(Data supplied Opens)

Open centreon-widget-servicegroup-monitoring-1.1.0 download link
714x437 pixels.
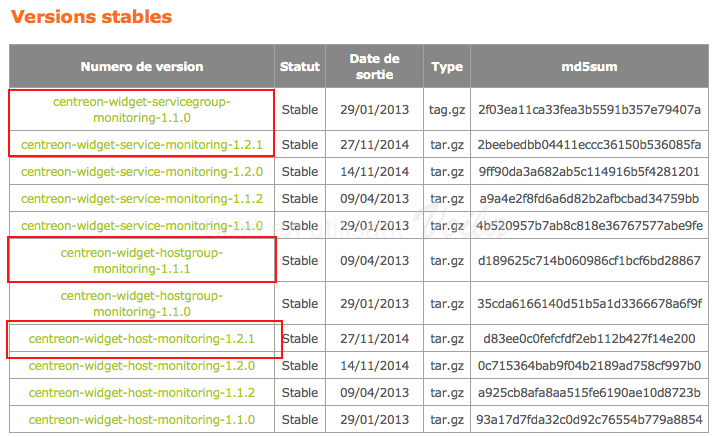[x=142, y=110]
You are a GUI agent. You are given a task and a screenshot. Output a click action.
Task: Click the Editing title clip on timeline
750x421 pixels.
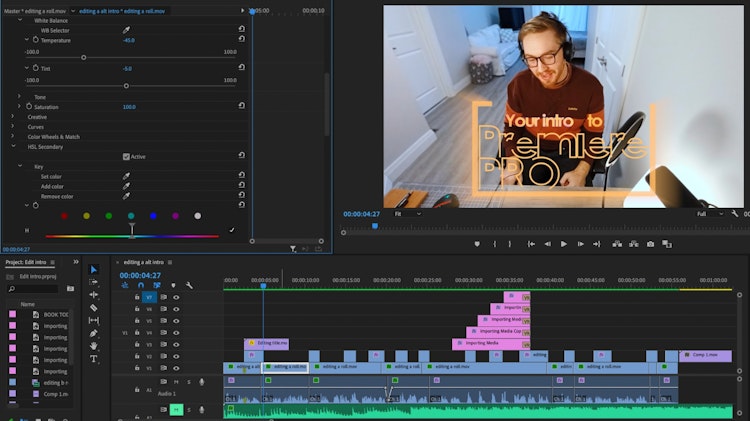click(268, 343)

(Data supplied Closes)
(Data supplied Opens)

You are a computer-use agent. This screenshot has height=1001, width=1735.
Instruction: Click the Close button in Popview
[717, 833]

(Data supplied Closes)

The task:
Could you copy out every line in the listing where the word "agent" appears?

Result for this exercise:
You are a GUI agent. You are given a task and a screenshot. Output a click action.
You are a computer-use agent. This screenshot has height=1001, width=1735.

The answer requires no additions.